Issue 4-38, September 22, 1999

Be Engineering Insights: When the Fast Case Is Not Enough

By R. Jason Sams

Most programs where speed counts have a "fast case" code path somewhere in the code. This is a path which is optimized for a particular state of the program. Examples of this would be an aligned memcpy or gourad triangles in OpenGL. The developer has picked a state combination that he thinks is important and has created either an optimized C or asm path for that case. This often speeds up that case considerably. However, it has some problems.

The big problem with using fast cases is that not all cases are fast. An example of this would be setting any one of the color masks in GL to false. This will cut performance by ~25%, because you now miss what the designer considered a fast case and you hit the generic slow case. It's not that this case need be any slower, but either that it wasn't considered important or there wasn't time to write a fast case for it.
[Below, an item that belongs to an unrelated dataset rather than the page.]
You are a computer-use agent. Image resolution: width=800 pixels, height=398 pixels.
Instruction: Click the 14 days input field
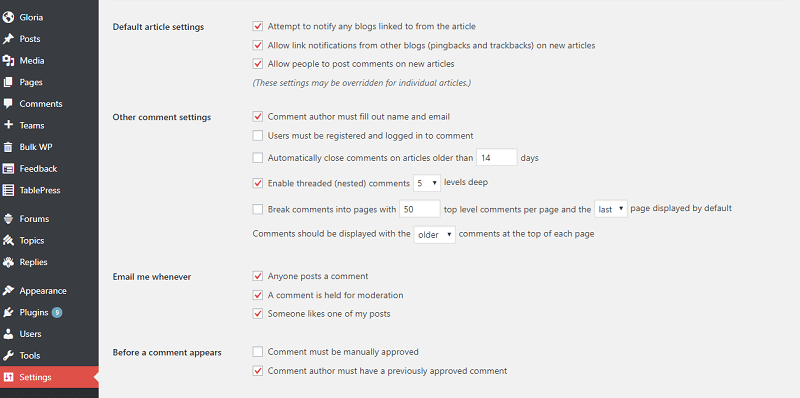coord(497,158)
So, why not write fast cases for every path (or my path)? I often see the question "Why isn't drawing with XYZ enabled faster?" To give you an idea how many paths would have to be optimized just for triangle drawing, here's a brief list of state that needs to be considered.

State               Possible Settings
Color Masks                16
Depth Mask                  2
Depth Test                  2
Depth Function              8
Alpha Test                  2
Alpha Function              8
Stencil Test                2
Stencil Function            8
Stencil Pass Op             8
Stencil Fail Op             8
Total                 8388608 !!!!

This table doesn't include texturing, stipple, fog, or blending, among others. You can see how choosing five or six of the above combinations can easily miss the needs of many applications.

Another solution is needed. One that works well is to dynamically generate the fast path for a given case as needed. This gives much greater flexibility in covering more cases and generally improving performance, because you can literally have a separate code path for every case.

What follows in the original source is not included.